EXTRACTED RECORDS:

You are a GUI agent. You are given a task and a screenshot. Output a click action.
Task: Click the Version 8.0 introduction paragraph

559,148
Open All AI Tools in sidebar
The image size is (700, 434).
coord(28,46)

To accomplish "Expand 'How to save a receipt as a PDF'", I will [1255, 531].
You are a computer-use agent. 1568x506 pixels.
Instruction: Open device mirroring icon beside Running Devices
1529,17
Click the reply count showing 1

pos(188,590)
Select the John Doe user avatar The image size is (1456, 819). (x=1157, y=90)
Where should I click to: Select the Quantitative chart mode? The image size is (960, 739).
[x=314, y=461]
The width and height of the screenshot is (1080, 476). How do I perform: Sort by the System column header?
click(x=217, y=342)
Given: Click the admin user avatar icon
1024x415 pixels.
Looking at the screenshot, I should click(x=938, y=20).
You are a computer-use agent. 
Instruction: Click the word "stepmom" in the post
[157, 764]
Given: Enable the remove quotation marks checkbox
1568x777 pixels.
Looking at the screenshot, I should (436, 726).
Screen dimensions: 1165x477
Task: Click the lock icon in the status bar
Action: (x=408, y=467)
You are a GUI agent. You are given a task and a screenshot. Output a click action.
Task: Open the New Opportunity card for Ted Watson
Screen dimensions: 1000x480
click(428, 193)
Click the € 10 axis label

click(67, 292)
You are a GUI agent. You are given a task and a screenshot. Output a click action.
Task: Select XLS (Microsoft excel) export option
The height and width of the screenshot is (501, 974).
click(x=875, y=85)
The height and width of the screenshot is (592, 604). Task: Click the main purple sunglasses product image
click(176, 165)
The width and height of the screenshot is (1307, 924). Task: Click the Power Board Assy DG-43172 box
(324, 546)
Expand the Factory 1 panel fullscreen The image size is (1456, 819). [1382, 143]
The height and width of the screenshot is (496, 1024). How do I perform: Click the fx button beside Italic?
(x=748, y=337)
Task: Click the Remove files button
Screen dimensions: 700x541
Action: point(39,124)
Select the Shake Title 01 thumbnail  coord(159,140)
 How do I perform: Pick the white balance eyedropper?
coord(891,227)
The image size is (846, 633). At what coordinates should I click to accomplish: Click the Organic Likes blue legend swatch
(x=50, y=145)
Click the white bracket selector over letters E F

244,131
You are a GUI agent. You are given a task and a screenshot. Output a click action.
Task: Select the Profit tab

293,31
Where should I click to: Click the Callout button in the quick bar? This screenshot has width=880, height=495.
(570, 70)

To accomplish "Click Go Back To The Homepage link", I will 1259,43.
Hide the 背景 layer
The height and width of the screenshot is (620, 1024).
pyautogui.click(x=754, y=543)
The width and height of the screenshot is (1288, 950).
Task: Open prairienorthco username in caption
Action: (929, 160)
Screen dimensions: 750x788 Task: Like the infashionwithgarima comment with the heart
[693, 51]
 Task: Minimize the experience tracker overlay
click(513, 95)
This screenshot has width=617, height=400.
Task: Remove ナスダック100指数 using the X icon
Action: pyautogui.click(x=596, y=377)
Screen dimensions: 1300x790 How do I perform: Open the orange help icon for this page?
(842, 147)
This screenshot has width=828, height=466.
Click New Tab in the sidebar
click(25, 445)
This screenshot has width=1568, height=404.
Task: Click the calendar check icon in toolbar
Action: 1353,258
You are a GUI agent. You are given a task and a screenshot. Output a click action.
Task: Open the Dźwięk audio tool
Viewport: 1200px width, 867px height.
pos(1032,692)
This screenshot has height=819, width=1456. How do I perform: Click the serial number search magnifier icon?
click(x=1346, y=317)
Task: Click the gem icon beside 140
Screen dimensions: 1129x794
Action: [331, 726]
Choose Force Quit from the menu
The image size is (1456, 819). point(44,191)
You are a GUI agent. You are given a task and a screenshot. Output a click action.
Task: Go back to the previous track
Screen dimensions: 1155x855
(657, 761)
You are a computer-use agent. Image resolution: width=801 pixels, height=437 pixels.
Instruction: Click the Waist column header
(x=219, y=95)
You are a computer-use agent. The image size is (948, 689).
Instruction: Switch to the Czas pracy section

WRITTEN PROBLEM:
Please quote word for word the stretch of items from the line containing "Screen dimensions: 1300x790" through the line containing "Action: 1353,258".

FULL SOLUTION:
Screen dimensions: 1300x790 How do I perform: Open the orange help icon for this page?
(842, 147)
This screenshot has width=828, height=466.
Click New Tab in the sidebar
click(25, 445)
This screenshot has width=1568, height=404.
Task: Click the calendar check icon in toolbar
Action: 1353,258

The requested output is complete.